RECORDS FOR THIS EXERCISE:
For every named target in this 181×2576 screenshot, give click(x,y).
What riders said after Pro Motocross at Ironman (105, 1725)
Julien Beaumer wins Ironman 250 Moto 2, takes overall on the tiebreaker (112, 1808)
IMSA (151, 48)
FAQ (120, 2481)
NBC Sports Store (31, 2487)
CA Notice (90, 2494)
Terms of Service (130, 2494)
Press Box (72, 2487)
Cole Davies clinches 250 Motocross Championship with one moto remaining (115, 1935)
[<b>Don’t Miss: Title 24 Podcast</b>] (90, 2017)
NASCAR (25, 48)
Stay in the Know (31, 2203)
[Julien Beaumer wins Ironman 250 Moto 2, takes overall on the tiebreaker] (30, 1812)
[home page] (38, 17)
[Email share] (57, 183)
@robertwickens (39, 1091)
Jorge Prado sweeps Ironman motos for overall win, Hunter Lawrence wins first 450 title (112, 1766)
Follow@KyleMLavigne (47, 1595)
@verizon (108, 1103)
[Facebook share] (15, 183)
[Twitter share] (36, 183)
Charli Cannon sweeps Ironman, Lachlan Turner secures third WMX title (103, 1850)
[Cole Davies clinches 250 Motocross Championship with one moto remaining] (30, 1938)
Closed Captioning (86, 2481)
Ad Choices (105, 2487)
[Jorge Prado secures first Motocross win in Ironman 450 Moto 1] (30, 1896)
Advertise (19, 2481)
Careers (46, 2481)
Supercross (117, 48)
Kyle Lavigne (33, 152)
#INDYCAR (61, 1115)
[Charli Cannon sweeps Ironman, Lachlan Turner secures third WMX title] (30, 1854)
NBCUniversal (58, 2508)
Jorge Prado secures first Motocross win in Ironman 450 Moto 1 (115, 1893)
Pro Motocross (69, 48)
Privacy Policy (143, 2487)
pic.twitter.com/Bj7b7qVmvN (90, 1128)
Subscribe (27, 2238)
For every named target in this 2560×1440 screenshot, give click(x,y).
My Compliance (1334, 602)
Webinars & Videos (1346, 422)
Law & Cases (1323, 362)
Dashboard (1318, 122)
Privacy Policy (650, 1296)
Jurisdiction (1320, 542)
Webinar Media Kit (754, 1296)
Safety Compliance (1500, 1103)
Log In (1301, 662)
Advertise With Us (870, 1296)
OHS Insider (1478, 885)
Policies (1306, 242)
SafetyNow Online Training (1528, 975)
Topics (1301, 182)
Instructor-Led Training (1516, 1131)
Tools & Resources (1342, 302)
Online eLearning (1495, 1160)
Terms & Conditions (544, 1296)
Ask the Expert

WHAT YOU WILL DO: From the records above, extract exactly and only the lines that begin at the line with "What riders said" and stop after the line with "[Cole Davies clinches".

ANSWER TO THIS EXERCISE:
What riders said after Pro Motocross at Ironman (105, 1725)
Julien Beaumer wins Ironman 250 Moto 2, takes overall on the tiebreaker (112, 1808)
IMSA (151, 48)
FAQ (120, 2481)
NBC Sports Store (31, 2487)
CA Notice (90, 2494)
Terms of Service (130, 2494)
Press Box (72, 2487)
Cole Davies clinches 250 Motocross Championship with one moto remaining (115, 1935)
[<b>Don’t Miss: Title 24 Podcast</b>] (90, 2017)
NASCAR (25, 48)
Stay in the Know (31, 2203)
[Julien Beaumer wins Ironman 250 Moto 2, takes overall on the tiebreaker] (30, 1812)
[home page] (38, 17)
[Email share] (57, 183)
@robertwickens (39, 1091)
Jorge Prado sweeps Ironman motos for overall win, Hunter Lawrence wins first 450 title (112, 1766)
Follow@KyleMLavigne (47, 1595)
@verizon (108, 1103)
[Facebook share] (15, 183)
[Twitter share] (36, 183)
Charli Cannon sweeps Ironman, Lachlan Turner secures third WMX title (103, 1850)
[Cole Davies clinches 250 Motocross Championship with one moto remaining] (30, 1938)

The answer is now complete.